Also tomorrow, on the other side of the country, the public policy groups Watching Justice and the Constitution Project are hosting in Washington DC "an interactive panel discussion" compellingly titled "Blakely, the Kennedy Commission, and Beyond: The Future of State and Federal Sentencing Policies." Basic details about the event can be accessed at this link, and a fuller account of the event and of the all-star cast of participants can be downloaded below.
As previously discussed here, last week in US v. Mutchler, 2004 U.S. Dist. LEXIS 18053 (S.D. Iowa, Sept. 09, 2004), District Judge Robert Pratt granted a defense motion to strike allegations of aggravating factors in a "Blakely-ized" superseding indictment. But around the same time, in US v. Baert, 2004 U.S. Dist. LEXIS 17911 (D. Maine Sept. 8, 2004), District Judge Brock Hornby (of Fanfan fame) refused to strike allegations pertinent to sentencing because his interpretation of Blakely requires the government to "include such allegations in order to obtain what it considers an appropriate sentence" under the guidelines.
In short, we have an understandable, but still significant, "surplusage split."
And, interestingly, I also recently discovered that US District Judge Robert W. Gettleman, in US v. Brown, 2004 U.S. Dist. LEXIS 17835 (N.D. Ill. Aug. 13, 2004), granted "defendant's motion to dismiss indictment or, alternatively, to strike surplusage from indictment in part" based on the government's addition of "sentencing allegations" in a superceding indictment. But, in the same order, Judge Gettleman granted, over the defendant's "vigorous" objection, the government's motion "to continue the trial date from August 16, 2004, to a date in the future after the court receives guidance from the US Supreme Court in US v. Booker and US v. Fanfan." Based on the surplusage skirmish, I will leave it to others to figure out who won the battle and who won the war in Brown.
An amicus report from the ACTL
As I discussed here, I find it ironic that in Booker and Fanfan many questionable arguments are being made in an effort to "save" from Blakely perhaps the only guideline system that does not deserve saving. Additional proof that the federal sentencing system does not deserve saving landed in my mailbox this morning in the form of a report from the American College of Trial Lawyers, which is tellingly titled "United States Sentencing Guidelines 2004: An Experiment That Has Failed."

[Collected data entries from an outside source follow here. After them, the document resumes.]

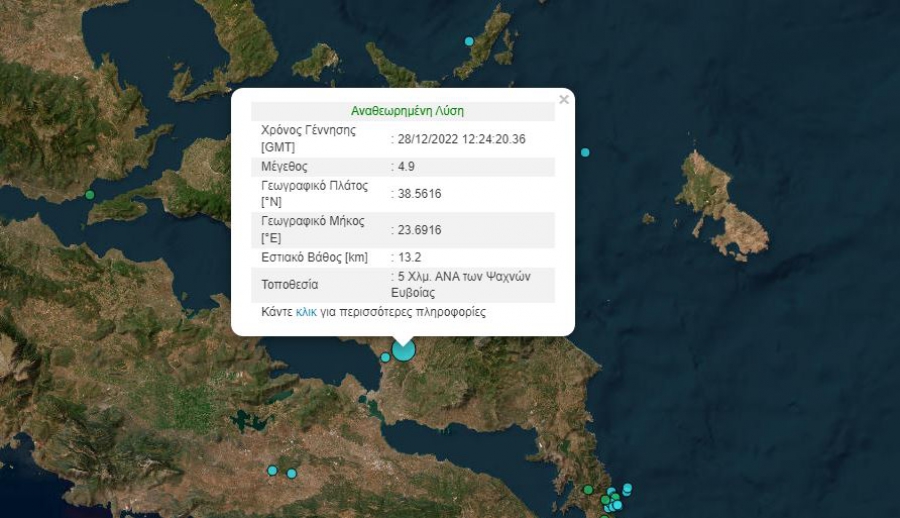Click the left cyan marker of bottom-center pair
Image resolution: width=900 pixels, height=518 pixels.
coord(272,470)
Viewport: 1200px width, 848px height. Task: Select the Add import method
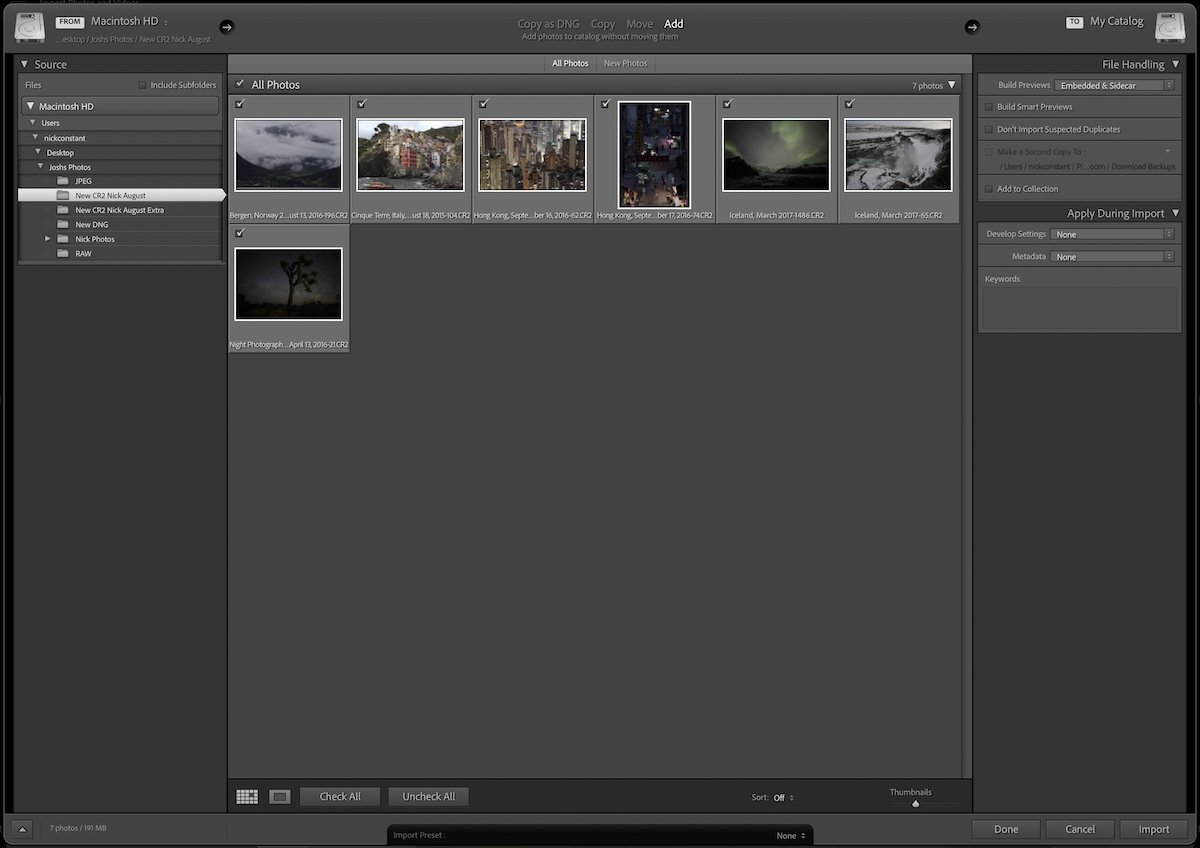(x=674, y=23)
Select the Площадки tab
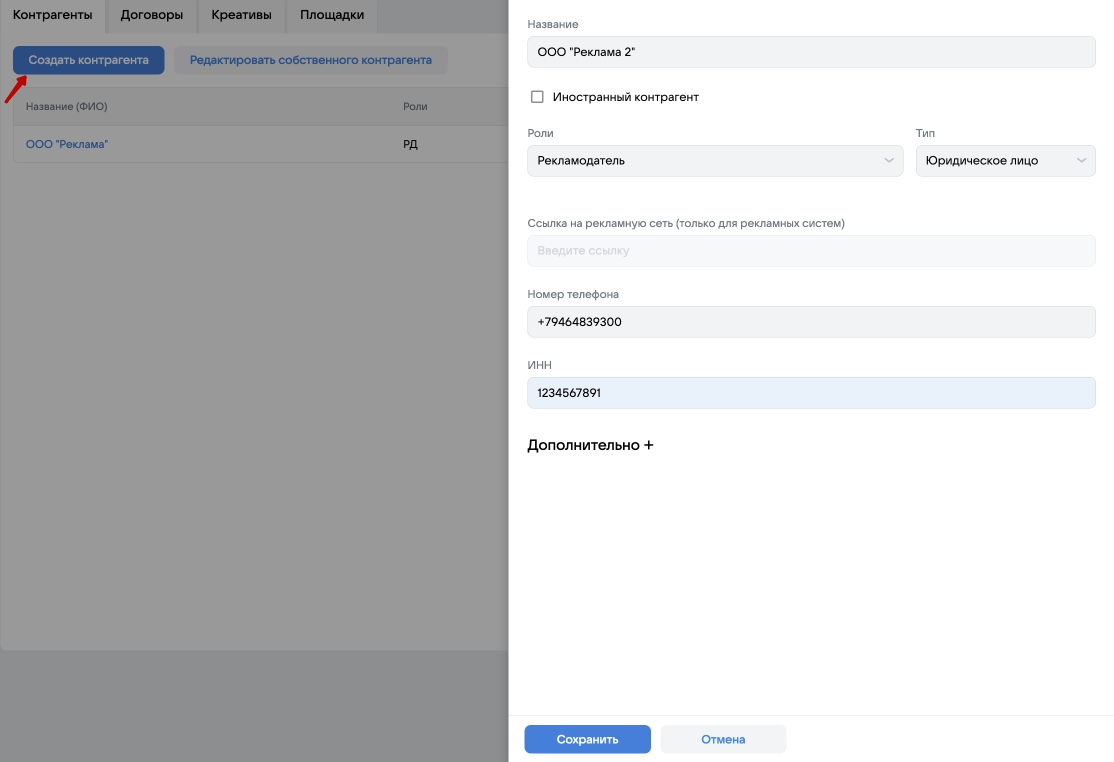This screenshot has width=1114, height=762. click(x=332, y=15)
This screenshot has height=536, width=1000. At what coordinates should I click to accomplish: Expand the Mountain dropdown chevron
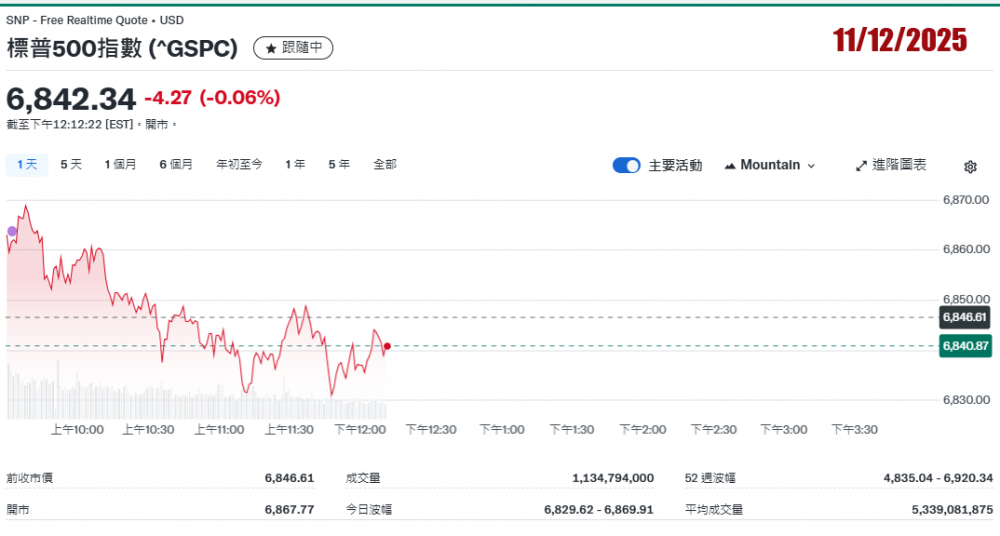(x=811, y=166)
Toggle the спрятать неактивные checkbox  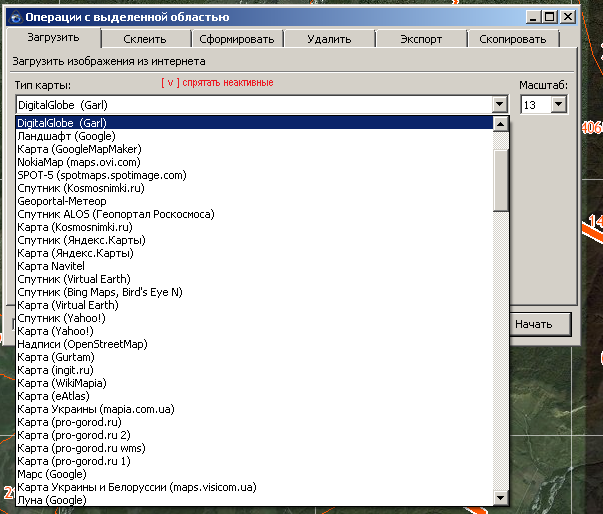[x=217, y=82]
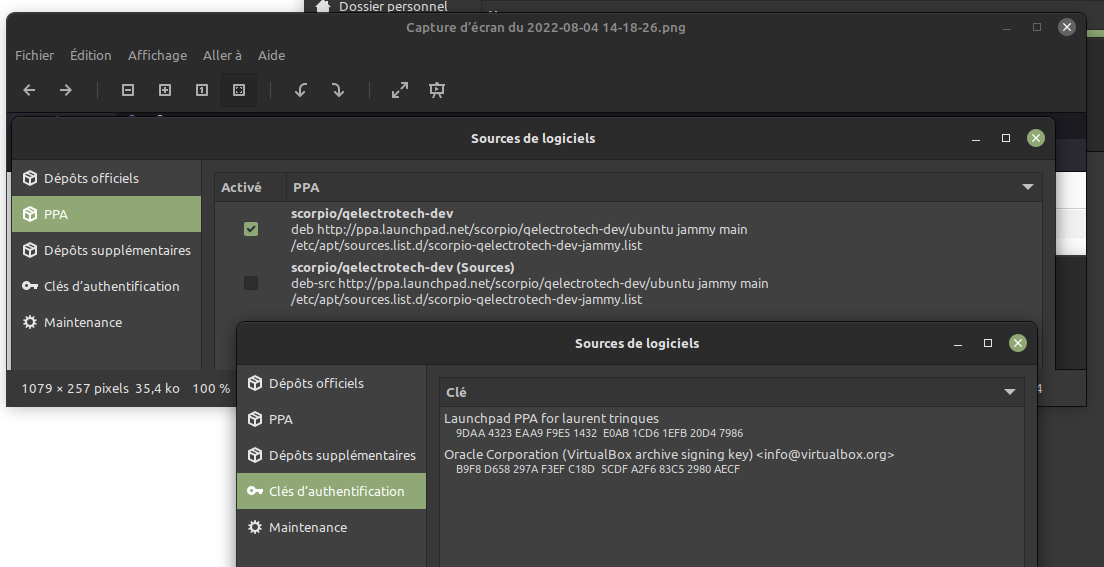Click the Clé column sort arrow
The width and height of the screenshot is (1104, 567).
coord(1010,393)
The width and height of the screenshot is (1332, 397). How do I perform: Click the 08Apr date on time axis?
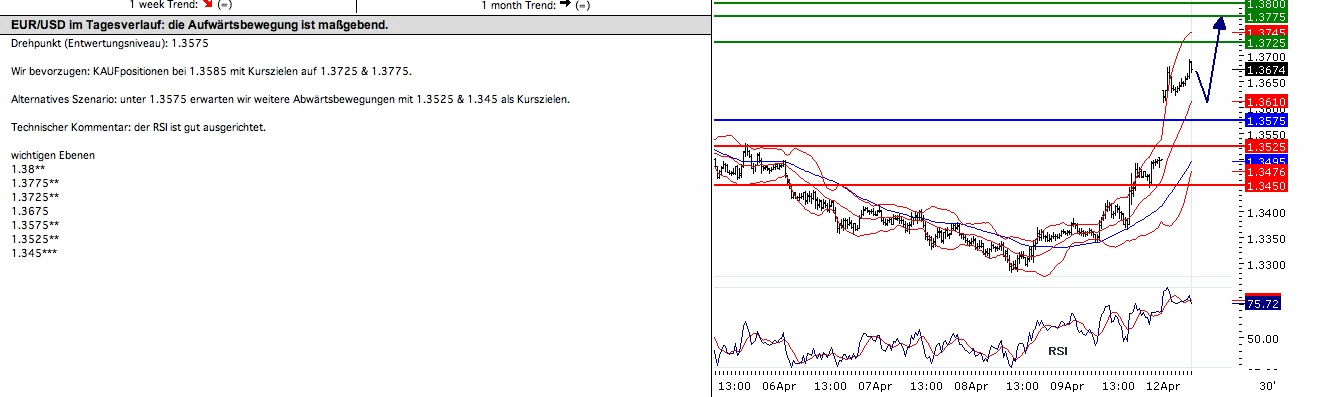click(971, 386)
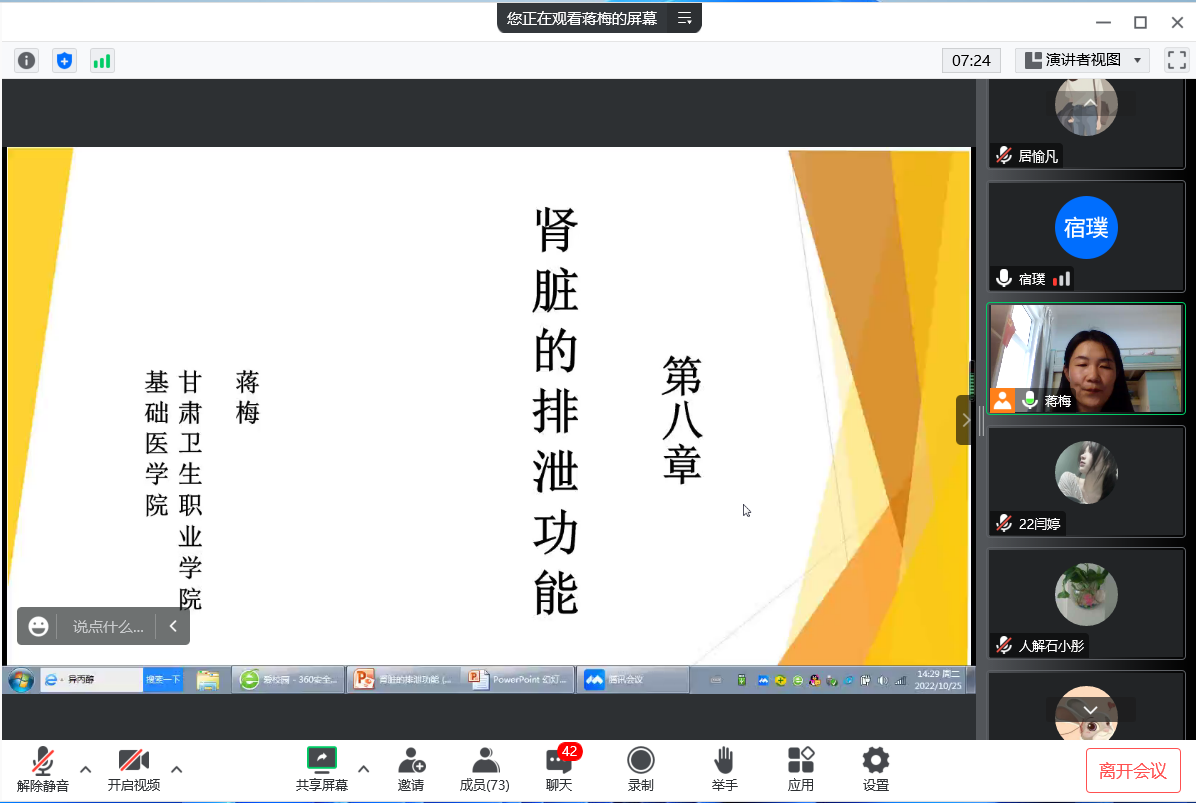1196x803 pixels.
Task: Turn on camera with 开启视频
Action: [134, 769]
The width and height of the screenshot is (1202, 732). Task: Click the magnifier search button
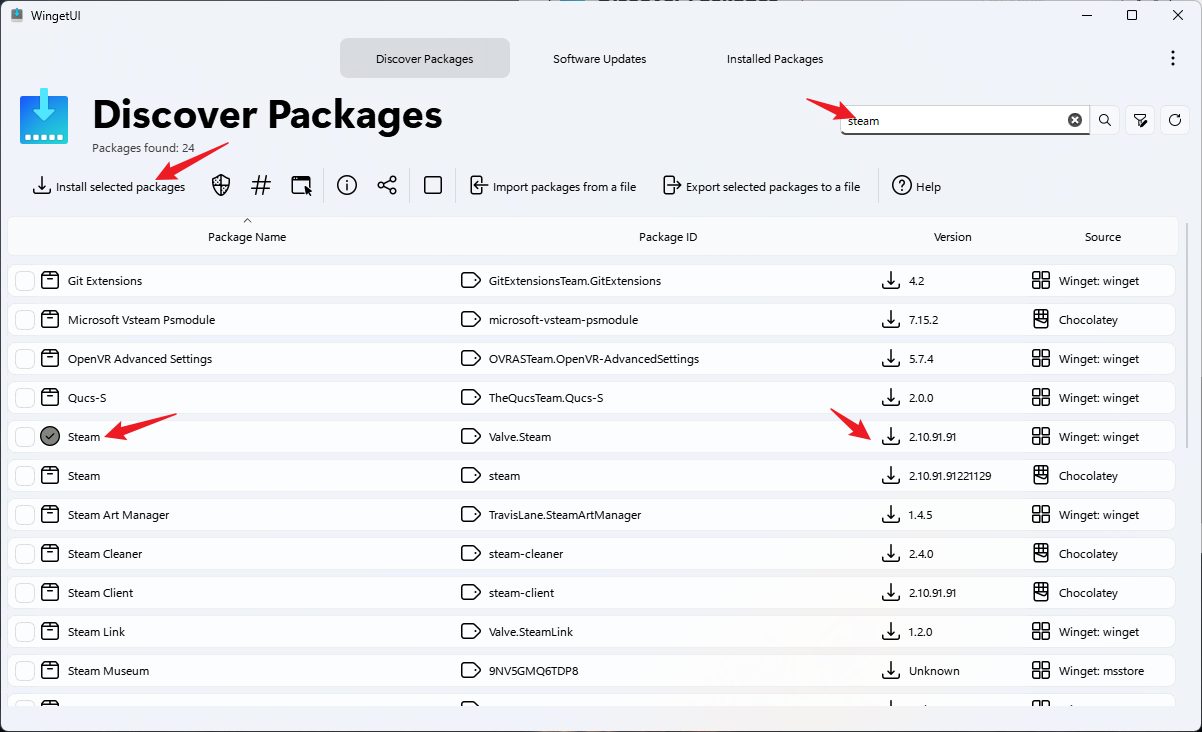[1105, 120]
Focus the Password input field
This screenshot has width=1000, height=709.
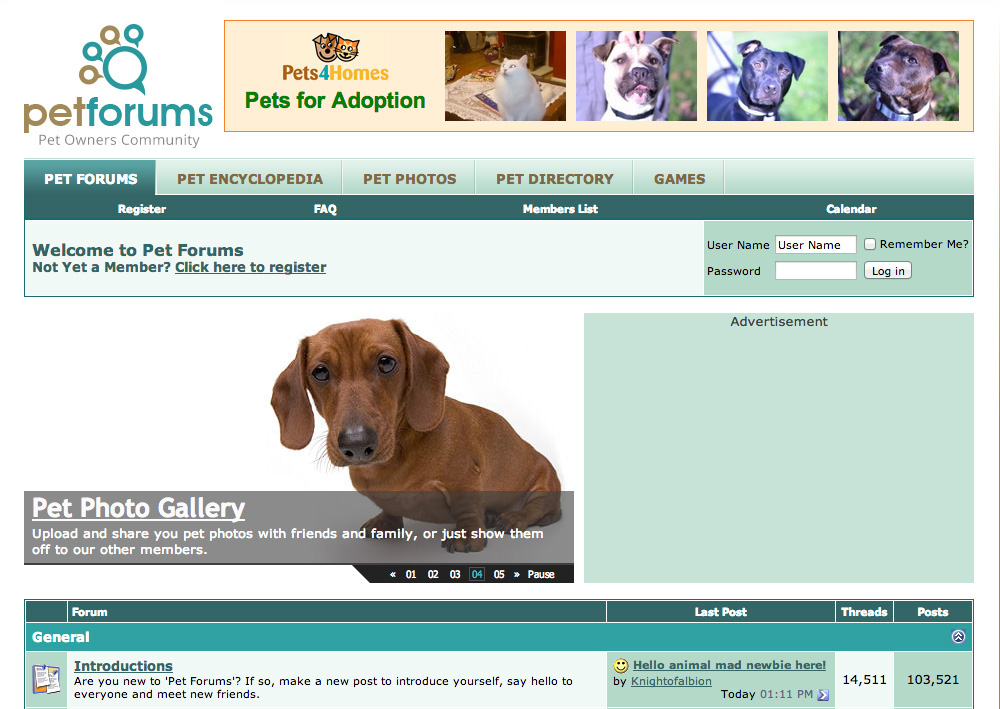(815, 271)
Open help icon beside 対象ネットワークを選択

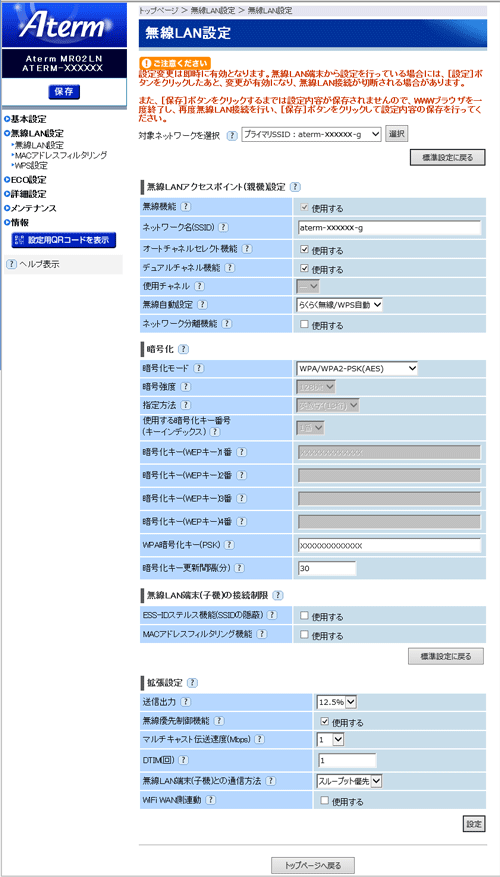tap(232, 135)
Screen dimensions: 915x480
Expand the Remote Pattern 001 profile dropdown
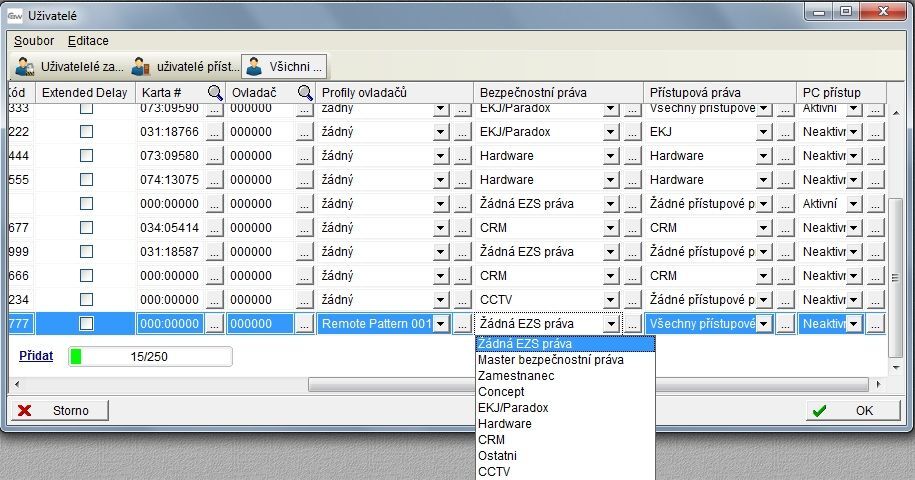441,324
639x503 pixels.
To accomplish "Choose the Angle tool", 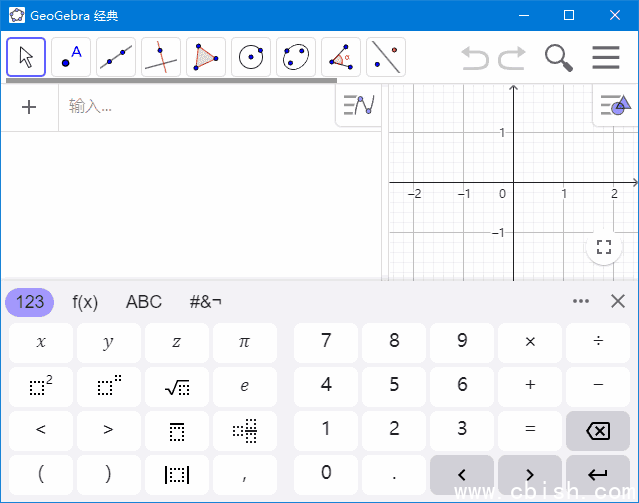I will 341,57.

This press release from ACTL provides background on the substance of the report and the Task Force that wrote it . Though not in the form of an amicus brief, I think the report (available for downloaded below) — which was written by a group with members "who represent all branches of the legal profession involved in the administration of criminal justice" including "sitting and former federal judges, current and former prosecutors and defense counsel" — should be required reading for everyone thinking about Booker, Fanfan, and the future of federal sentencing.
Looking for Blakely-ized clerks?
As discussed before here, the clerkship hiring season has officially begun, and rumor has it that federal judges are starting to arrange and conduct interviews. (Here you can get a sense of applicants' feelings as they seek what I still consider the greatest job to be had out of law school).
As this hiring process kicks into warp speed, I wonder if judges, both federal and state, are looking for clerks who have been "Blakely-ized." Since Blakely is the biggest legal story of the summer — with analogies drawn by others to cases like Brown and Roe — I would expect any serious applicant to be familiar with the decision and its aftermath.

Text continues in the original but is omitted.